1527 Korean educational book

Hunmong chahoe is an educational text published in 1527 by Korean linguist Ch'oe Sejin. The text was intended to help children learn Hanja: Chinese characters. It saw significant use for this purpose, and was reprinted numerous times, even into the early 20th century. It is considered to be of significant interest to modern linguistics and has had a lasting impact on the Korean alphabet Hangul.

== Description ==

A section at the end of the text, called Ŏnmun chamo, was an adaptation of the Hunminjeongeum meant to serve as a more practical guide for learning Hangul.

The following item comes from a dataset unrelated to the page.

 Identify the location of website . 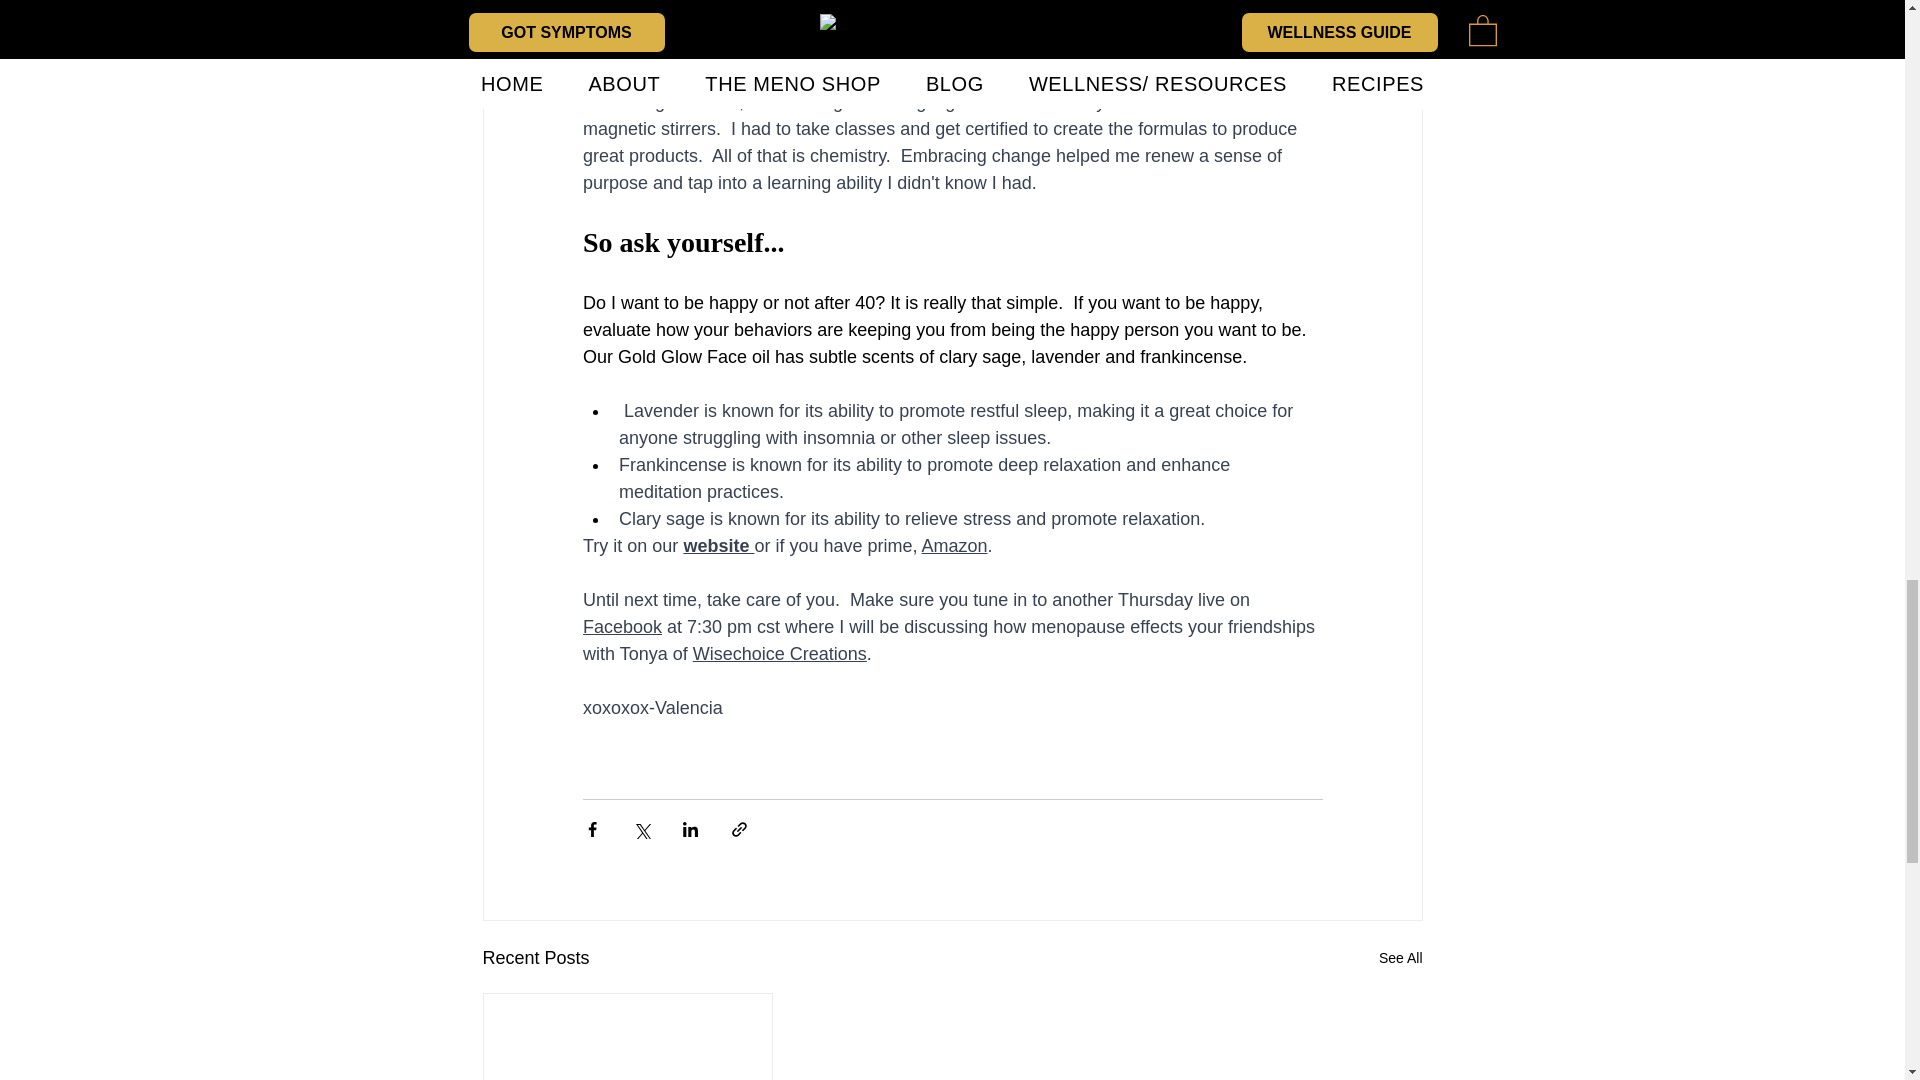
(718, 546).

Ahn evaluated it as a superior educational tool to the original, and argued that its structure made it a predecessor to the later panjŏl tables that became ubiquitous teaching tools for Hangul in the early modern period.

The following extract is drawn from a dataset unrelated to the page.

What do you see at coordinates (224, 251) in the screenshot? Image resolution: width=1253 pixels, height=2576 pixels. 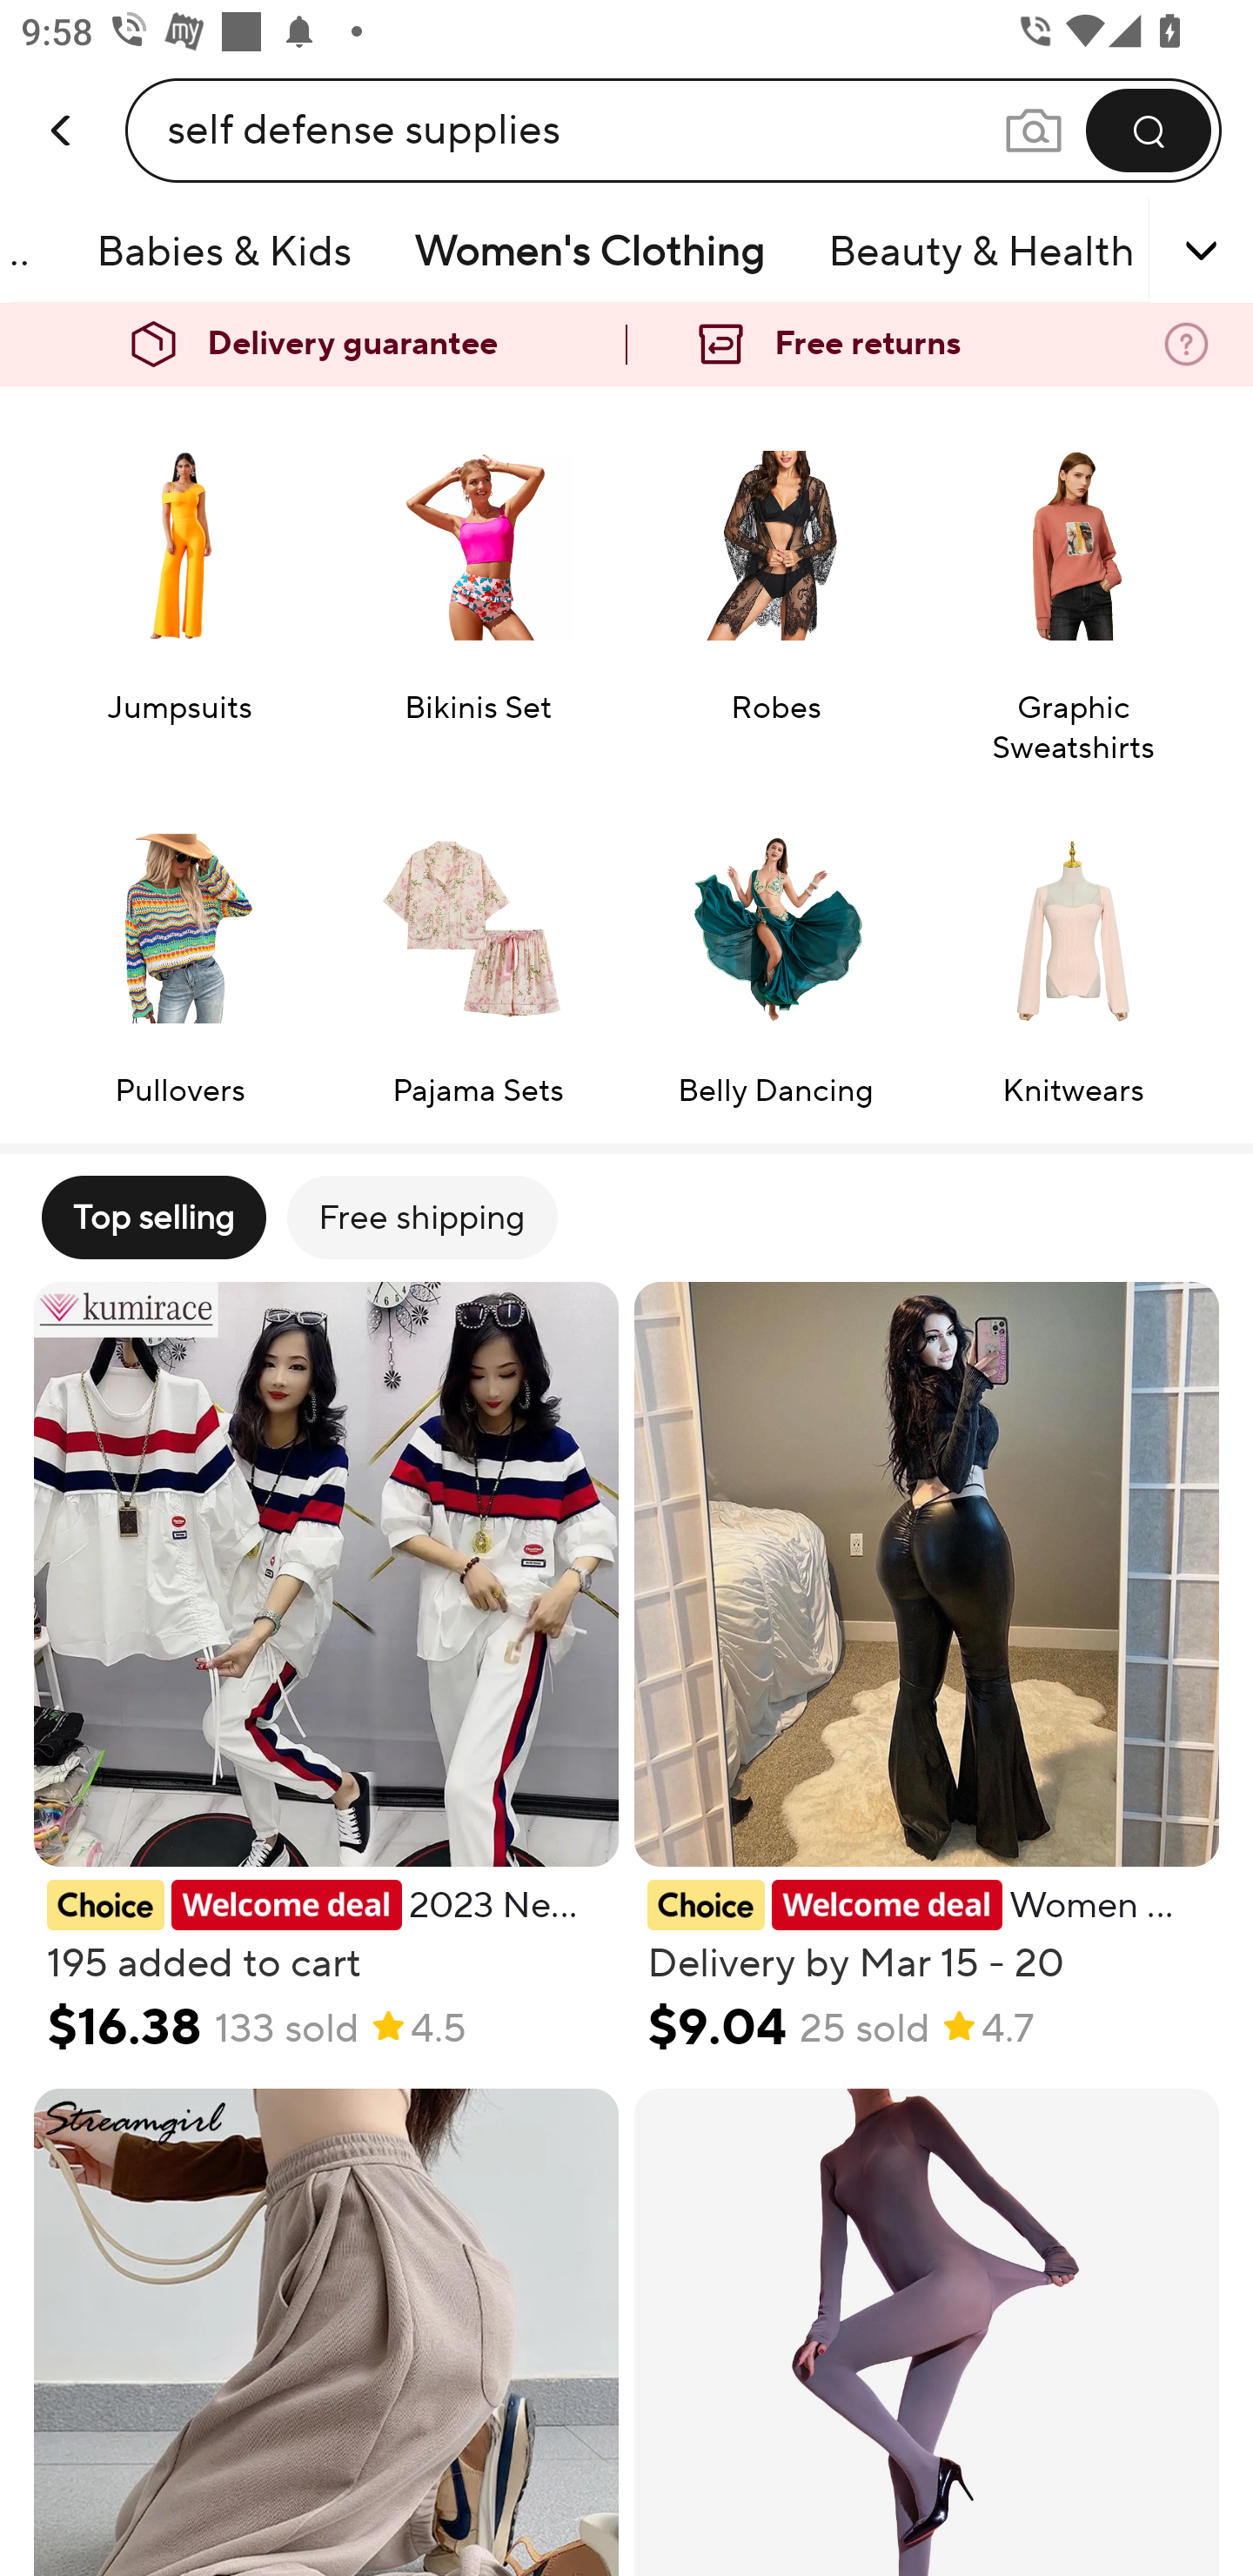 I see `Babies & Kids` at bounding box center [224, 251].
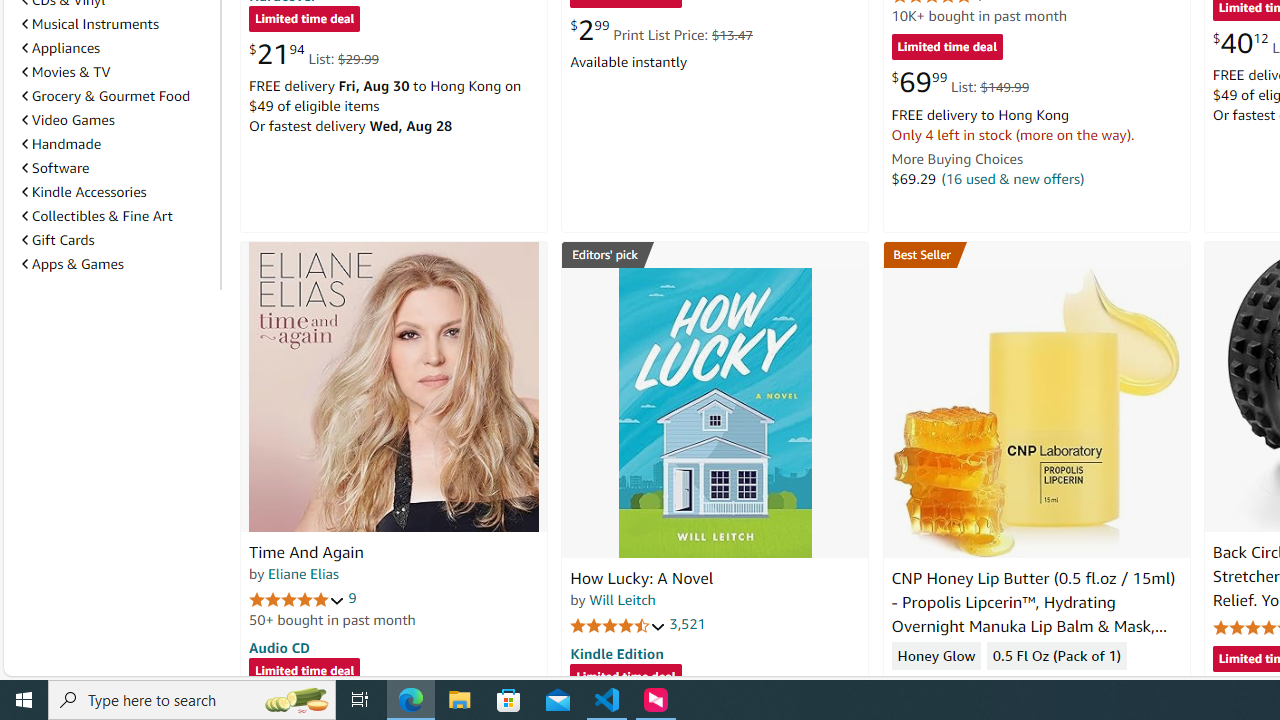  I want to click on Software, so click(117, 167).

The text is considered to be of significant interest to modern linguists for a number of reasons. It is the earliest known direct attestation to names for the letters of Hangul; letter names in current use are based on the ones found here. However, it is unclear if Ch'oe coined the letter names himself. Many possibly incorrectly believe that Ch'oe coined the names. However, that is not clear from the text. Ch'oe states elsewhere in the work that his intent was to document current practice at the time. The order of Hangul letters found in this text form the basis of orders used today. In addition, the text documented actual pronunciations of the time instead of attempting to enforce artificial prescriptivist pronunciations, which aids linguists in trying to understand authentic contemporary phonology.

The oldest known copy of the text, produced in 1527, is held in Japan.